Я иссохну здесь, когда обезвоживанию надоест ходить вокруг да около и оно убьет меня.
Зачем я тогда вообще пью эту воду? Так я только продлеваю свои мучения. В порыве малодушия я мечтаю о наводнении, которое прекратит все страдания разом. Меня посещает мысль вскрыть себе вены. Отчаяние вдруг оборачивается подростковой яростью. Я ненавижу этот булыжник! Ненавижу его! Ненавижу этот каньон! Ненавижу эту холодную могильную плиту, сдавившую мою руку. Ненавижу слабый затхлый запах зеленоватой слизи, тонким слоем покрывающей основание южной стены каньона за моими ногами. Ненавижу ветер, метущий песок мне в лицо. Я ненавижу тусклую тьму этой ловушки для клаустрофобов, где даже песчаник выглядит угрожающим.
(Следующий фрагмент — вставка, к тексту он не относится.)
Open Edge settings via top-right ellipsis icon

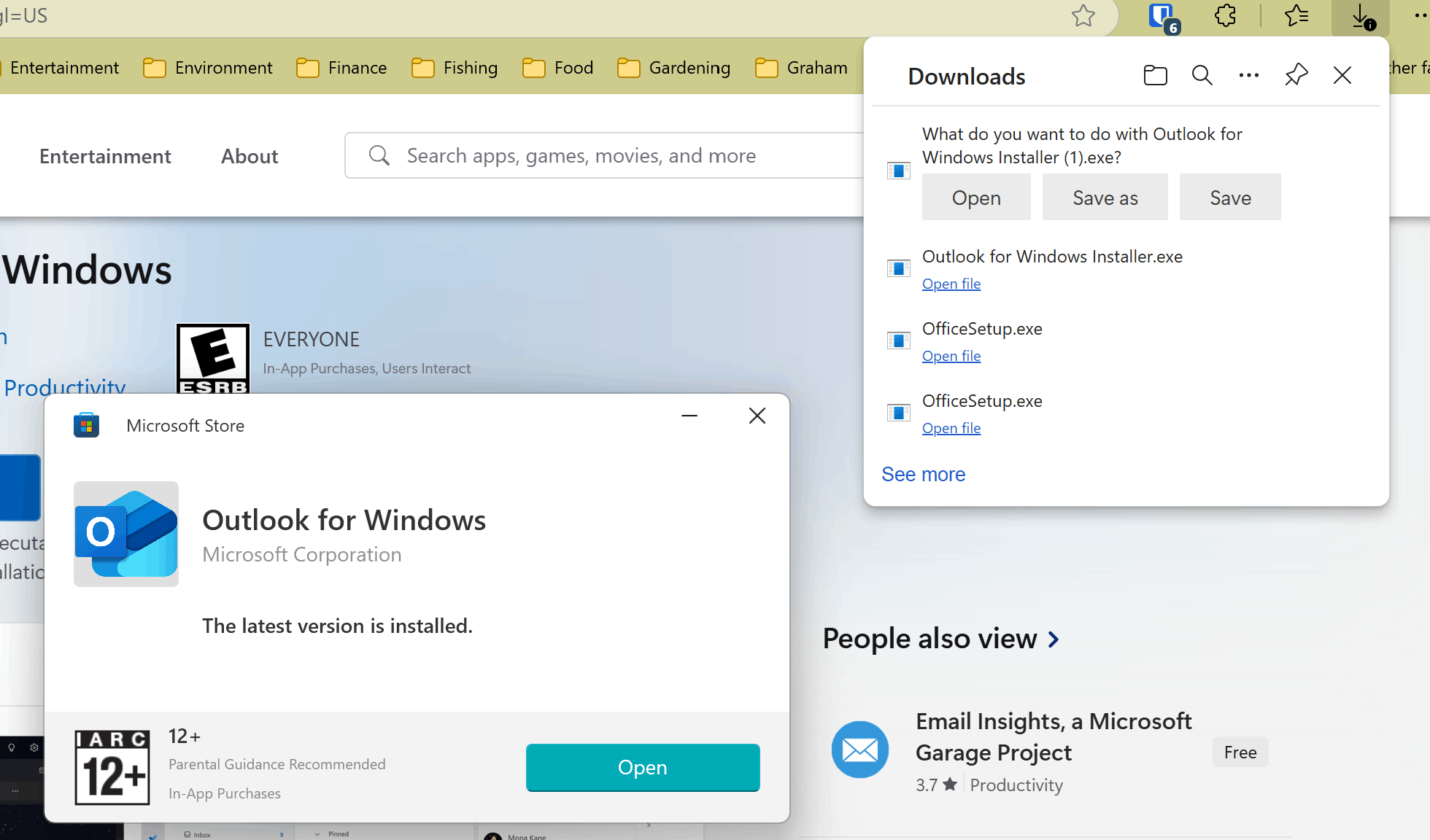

«Я! Ненавижу! Все! Это!» Отбиваю каждое слово ударом левой ладони по валуну, и на моих глазах выступают слезы. Эхо моих страданий отражается от стен каньона и растворяется в дневном воздухе. И тогда внутренний голос — голос моего разума — произносит холодно и спокойно:
Ко мне приходит отчетливое понимание ответственности за свое положение, и это усмиряет мой гнев. Отчаяние никуда не девается, но я перестаю лупить по камню. Одна и та же мысль ходит кругами у меня в голове: «Кристи и Меган были ангелами, посланными, чтобы спасти меня от меня самого, а я отверг их». Ничего не происходит просто так, но одна из прелестей жизни заключается в том, что нам не дано понимать причины происходящего, — хотя в данном вопросе моя уверенность становится все сильнее. Да, у этих девушек не было ни крыльев, ни арф, но очевидно, что Кристи и Меган вошли в мою жизнь для того, чтобы выполнить определенную миссию. Они пытались предостеречь меня от несчастного случая. Они откуда-то знали, что случится со мной, — я убежден в этом. Снова и снова я вспоминаю последний вопрос, который задала мне Кристи: «И какую такую энергию ты думаешь там отыскать?» Они несколько раз звали меня с собой, но мое упрямство, самоуверенность и амбиции не позволили мне их услышать. Я действительно сам загнал себя в эту ловушку. И, как ни странно это звучит, я всю свою жизнь нарывался на что-то похожее. А как еще я мог оказаться здесь? Мы сами создаем свои жизни, и всю свою жизнь я так или иначе получал то, чего хотел, хотя не очень и понимаю, как это происходит. Значит, я хотел, чтобы со мной что-то подобное произошло. Я искал приключение, и я его нашел.